- _Texto para análise_
·····
A plateia gostou. Em vez de sair do bar às 21h00, Daniel ficou até às 23h30. “Ver o brilho no olhar das pessoas e sentir reconhecimento pelo nosso trabalho é muito gratificante”, diz. Com testes feitos numa máquina de ressonância magnética, o investigador tem observado a acção da hormona, administrada em "spray", no cérebro humano, ao confrontar os voluntários com diversos dilemas. O que faria se lhe oferecessem 100 euros e lhe dessem a possibilidade de os partilhar ou não? Pessoas com elevados níveis de oxitocina tendem a dividir quantias mais avultadas com estranhos, verificou Daniel Martins. Por outras palavras: quanto mais oxitocina tiver, mais generosa se torna uma pessoa. Ou mais confiante no outro. Pelo contrário, uma pessoa com défice de oxitocina torna-se mais inibida.

Combater o preconceito

A relação de Alexandra Nobre com comunicação de ciência nem sempre foi bem vista pelos seus pares. Lembra-se perfeitamente de estar a preparar um projecto de educação alimentar para crianças e jovens e ouvir colegas dizerem-lhe: “Lá vais tu passear.” Alexandra levava uma lancheira com vários alimentos e desafiava os mais pequenos a fazerem a sua sandes em cima de uma balança onde os alimentos eram transformados em calorias. Depois, explicava-lhes o conceito de caloria em corridas no campo de futebol. “Tu só tens de dar uma volta ao campo porque comeste isto, mas tu tens de correr até ao fim do dia para compensar a manteiga de amendoim e a marmelada que puseste no pão”, disse a um dos miúdos. E ele certamente percebeu a mensagem.

Há quatro anos, a bióloga decidiu avançar para a criação do serviço de comunicação e divulgação de ciência transdisciplinar STOL. E, em Janeiro, com uma equipa de mais quatro apaixonados pela informação de ciência, importaram o PubhD de Lisboa para o Minho, depois de Daniel Ribeiro se ter cruzado com a iniciativa na capital. Entre Guimarães (Convívio Bar Associativo) e Braga (Sé La Vie), um mês numa cidade e o outro noutra, o grupo tem visto os bares encherem. “Temos muitas inscrições e até já criámos uma mascote, o GeniUM, nosso acompanhante permanente”, graceja Alexandra Nobre.
·····
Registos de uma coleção
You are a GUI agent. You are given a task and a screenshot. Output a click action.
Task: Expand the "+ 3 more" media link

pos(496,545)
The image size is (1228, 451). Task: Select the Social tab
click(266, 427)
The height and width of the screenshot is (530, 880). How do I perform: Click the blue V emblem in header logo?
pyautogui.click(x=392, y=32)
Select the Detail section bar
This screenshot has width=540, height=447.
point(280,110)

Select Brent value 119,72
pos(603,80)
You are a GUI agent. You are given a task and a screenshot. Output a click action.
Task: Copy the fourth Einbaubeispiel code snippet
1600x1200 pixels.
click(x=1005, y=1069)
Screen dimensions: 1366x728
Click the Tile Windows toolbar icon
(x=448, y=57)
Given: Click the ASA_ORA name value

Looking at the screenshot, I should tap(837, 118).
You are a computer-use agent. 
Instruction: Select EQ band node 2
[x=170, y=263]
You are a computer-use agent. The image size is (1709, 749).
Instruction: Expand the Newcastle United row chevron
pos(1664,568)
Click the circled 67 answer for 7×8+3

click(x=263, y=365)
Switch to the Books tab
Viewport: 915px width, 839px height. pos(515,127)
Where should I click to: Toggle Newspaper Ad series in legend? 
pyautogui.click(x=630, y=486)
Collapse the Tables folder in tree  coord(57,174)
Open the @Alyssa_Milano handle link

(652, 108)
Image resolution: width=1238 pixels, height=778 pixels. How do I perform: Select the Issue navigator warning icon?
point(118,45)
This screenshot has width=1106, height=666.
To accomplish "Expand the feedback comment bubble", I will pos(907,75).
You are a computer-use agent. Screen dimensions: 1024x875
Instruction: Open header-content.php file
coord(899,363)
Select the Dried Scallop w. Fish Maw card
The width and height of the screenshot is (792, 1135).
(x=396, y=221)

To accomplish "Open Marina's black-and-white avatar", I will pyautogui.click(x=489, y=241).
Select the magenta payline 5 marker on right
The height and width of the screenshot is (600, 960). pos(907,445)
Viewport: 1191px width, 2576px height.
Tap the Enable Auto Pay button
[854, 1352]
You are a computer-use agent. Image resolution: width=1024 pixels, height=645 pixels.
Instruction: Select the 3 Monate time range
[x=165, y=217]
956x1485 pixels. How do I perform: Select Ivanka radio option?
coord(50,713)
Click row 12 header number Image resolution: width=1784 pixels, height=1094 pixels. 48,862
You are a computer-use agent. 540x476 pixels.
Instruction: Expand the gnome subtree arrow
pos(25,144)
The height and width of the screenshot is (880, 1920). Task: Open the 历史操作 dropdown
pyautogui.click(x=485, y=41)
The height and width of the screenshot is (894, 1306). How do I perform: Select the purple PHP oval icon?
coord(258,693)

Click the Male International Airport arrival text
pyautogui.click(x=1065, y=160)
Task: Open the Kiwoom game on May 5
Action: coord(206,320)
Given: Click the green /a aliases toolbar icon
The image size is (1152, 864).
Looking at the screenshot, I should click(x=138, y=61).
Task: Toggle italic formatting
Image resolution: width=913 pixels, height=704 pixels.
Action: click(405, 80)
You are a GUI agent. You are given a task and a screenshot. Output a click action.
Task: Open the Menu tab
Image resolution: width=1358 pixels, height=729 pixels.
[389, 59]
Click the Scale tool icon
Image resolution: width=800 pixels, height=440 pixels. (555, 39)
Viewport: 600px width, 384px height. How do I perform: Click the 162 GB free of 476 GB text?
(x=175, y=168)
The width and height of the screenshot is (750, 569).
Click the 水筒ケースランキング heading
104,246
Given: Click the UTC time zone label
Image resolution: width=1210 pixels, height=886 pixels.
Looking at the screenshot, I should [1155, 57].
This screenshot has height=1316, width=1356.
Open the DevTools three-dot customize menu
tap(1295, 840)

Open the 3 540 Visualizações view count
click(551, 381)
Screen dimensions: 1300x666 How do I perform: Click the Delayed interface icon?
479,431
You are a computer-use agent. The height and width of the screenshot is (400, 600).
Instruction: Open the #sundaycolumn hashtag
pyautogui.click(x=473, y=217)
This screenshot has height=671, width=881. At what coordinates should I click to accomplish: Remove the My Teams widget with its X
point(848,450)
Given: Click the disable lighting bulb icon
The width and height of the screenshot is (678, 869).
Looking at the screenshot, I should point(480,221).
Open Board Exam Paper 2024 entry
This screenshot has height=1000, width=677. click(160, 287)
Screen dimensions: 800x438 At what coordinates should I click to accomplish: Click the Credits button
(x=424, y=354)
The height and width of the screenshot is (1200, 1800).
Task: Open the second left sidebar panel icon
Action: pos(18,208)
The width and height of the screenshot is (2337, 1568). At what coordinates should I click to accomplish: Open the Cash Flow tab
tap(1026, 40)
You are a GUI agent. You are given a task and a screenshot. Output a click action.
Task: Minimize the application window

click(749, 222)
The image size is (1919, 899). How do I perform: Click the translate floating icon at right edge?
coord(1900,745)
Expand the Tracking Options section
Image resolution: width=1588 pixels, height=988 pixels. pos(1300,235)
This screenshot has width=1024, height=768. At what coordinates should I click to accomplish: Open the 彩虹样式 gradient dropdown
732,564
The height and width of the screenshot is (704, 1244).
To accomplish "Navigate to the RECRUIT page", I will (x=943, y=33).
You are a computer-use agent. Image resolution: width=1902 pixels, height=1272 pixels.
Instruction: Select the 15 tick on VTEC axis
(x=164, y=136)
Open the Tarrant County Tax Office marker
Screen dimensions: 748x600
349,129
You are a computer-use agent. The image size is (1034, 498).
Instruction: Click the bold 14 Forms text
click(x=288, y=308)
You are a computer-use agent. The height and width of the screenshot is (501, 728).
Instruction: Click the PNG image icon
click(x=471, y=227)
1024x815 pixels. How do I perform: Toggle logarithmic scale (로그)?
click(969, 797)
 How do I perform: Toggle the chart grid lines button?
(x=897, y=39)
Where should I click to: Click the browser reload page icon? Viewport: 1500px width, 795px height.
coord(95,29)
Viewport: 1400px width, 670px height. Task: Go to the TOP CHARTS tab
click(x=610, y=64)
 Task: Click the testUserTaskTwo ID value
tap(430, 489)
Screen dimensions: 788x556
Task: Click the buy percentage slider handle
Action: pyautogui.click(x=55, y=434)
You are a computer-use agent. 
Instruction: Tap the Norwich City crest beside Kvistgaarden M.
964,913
·····
- _O que se pede_
Atualize o trecho do texto sobre a oxitocina entre "A plateia gostou." e "torna-se mais inibida.", inclusive, trocando "investigador" por "cientista".

- _Resultado do exercício_
A plateia gostou. Em vez de sair do bar às 21h00, Daniel ficou até às 23h30. “Ver o brilho no olhar das pessoas e sentir reconhecimento pelo nosso trabalho é muito gratificante”, diz. Com testes feitos numa máquina de ressonância magnética, o cientista tem observado a acção da hormona, administrada em "spray", no cérebro humano, ao confrontar os voluntários com diversos dilemas. O que faria se lhe oferecessem 100 euros e lhe dessem a possibilidade de os partilhar ou não? Pessoas com elevados níveis de oxitocina tendem a dividir quantias mais avultadas com estranhos, verificou Daniel Martins. Por outras palavras: quanto mais oxitocina tiver, mais generosa se torna uma pessoa. Ou mais confiante no outro. Pelo contrário, uma pessoa com défice de oxitocina torna-se mais inibida.